Он не особо надеялся, что Падре отвяжется, но попробовать-то стоило. Нет, не удалась попытка. Падре продолжал глядеть на него выжидающе и отступать не собирался.
– Я убил бы ее, потому что это принесло бы пользу, – сердито объяснил Тир. – Я пытался понять, в чем смысл жизни под одной крышей с чужим человеком, и не нашел смысла. Такая жизнь неудобна, она накладывает массу ограничений, заставляет постоянно искать компромиссы, и все это ничем не компенсируется. Вообще ничем. Если бы я не задумался об этом заранее, если бы Хильда… – Он поискал слова, не нашел, и подытожил: – Я бы ее убил просто для того, чтобы возместить все неудобства и придать происходящему хоть какой-то смысл. Хоть каплю рациональности.
– Суслик, ты сам-то понимаешь, что говоришь? Любовь – это самое прекрасное, что дал человеку Господь, она, как вера, непостижима разумом, а ты получил шанс узнать, что это, и отказался. И ты после этого смеешь думать, что поступил правильно?
– Ох, я тебя умоляю, – фыркнул Тир, – рассказывай про любовь Шаграту. Он ведется. Это ваше непостижимое чувство прекрасно постигается, раскладывается на составляющие и применяется по назначению. Ты что думаешь, я Хильду наугад выбирал?

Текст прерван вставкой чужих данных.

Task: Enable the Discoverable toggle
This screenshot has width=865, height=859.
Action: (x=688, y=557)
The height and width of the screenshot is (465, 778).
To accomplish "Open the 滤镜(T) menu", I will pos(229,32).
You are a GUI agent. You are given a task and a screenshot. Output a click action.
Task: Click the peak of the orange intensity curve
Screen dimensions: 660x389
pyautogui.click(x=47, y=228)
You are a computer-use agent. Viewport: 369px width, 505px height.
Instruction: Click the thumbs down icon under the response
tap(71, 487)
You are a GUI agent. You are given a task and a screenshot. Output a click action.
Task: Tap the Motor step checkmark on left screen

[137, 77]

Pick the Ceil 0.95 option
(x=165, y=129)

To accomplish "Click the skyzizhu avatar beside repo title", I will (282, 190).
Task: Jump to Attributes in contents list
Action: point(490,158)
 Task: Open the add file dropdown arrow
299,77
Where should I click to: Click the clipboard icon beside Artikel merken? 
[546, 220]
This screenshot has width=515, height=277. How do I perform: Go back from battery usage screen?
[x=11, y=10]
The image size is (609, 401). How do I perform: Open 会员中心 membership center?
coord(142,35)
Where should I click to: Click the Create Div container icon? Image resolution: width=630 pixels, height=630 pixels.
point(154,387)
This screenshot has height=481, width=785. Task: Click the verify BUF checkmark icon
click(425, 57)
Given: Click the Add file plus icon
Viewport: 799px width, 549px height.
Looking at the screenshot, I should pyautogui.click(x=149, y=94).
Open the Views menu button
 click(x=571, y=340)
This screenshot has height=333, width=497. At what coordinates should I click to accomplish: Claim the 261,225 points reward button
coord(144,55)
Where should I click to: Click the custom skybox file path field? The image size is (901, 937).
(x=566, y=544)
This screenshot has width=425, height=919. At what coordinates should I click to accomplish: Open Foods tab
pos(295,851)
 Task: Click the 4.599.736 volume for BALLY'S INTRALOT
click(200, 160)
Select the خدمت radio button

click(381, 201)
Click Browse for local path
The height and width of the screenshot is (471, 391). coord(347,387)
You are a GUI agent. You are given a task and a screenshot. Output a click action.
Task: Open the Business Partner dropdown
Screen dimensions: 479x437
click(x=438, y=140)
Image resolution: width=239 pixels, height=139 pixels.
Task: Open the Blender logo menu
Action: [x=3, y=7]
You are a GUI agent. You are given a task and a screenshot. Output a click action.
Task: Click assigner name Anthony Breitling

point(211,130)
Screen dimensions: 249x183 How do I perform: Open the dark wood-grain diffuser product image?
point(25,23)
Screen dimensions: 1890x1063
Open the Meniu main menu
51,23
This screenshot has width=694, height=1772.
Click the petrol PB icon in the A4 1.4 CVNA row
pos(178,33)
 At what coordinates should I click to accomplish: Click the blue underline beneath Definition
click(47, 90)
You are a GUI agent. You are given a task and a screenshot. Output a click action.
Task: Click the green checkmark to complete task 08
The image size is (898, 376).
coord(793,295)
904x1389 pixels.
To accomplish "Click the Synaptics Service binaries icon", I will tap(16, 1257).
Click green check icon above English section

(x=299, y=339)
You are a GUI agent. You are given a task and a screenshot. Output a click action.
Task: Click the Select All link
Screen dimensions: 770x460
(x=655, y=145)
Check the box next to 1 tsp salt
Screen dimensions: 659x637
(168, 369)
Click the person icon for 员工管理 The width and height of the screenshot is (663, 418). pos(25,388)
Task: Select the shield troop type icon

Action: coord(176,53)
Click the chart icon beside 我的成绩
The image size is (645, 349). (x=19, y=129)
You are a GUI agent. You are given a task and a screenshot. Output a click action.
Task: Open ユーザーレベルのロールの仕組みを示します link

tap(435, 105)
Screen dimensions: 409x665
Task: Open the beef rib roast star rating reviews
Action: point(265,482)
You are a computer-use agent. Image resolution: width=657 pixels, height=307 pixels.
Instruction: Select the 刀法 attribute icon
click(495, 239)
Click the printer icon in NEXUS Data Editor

Да она – наглядный пример того, что нет никакой романтики, а есть лишь подсознание и гормоны.
– Да, – Падре задумчиво кивнул, – действительно. Никакой романтики. Подсознание, гормоны… прости, не знаю, что это такое. И ты, конечно, можешь объяснить себе, что же происходит с тобой и почему ты вообще обдумывал возможность не отдавать Хильду никому и никогда. Так?
– Отгребись, – мягко посоветовал Тир. – Пока не могу, не до того было. Подумаю – найду объяснения.
– Ты так и останешься навсегда с одной Блудницей…
– Меня устраивает.
– Может, это и правильно, – пожал Падре плечами, – и люди тебе не нужны, ты же не человек. Блудница тебя любит, и ты ее любишь, думать над этим нет смысла, все равно нам вас не понять. Вообще ни в чем смысла нет, – подытожил он совершенно неожиданно. – Только ты как-то умудряешься его отыскивать и каждый раз ошибаешься.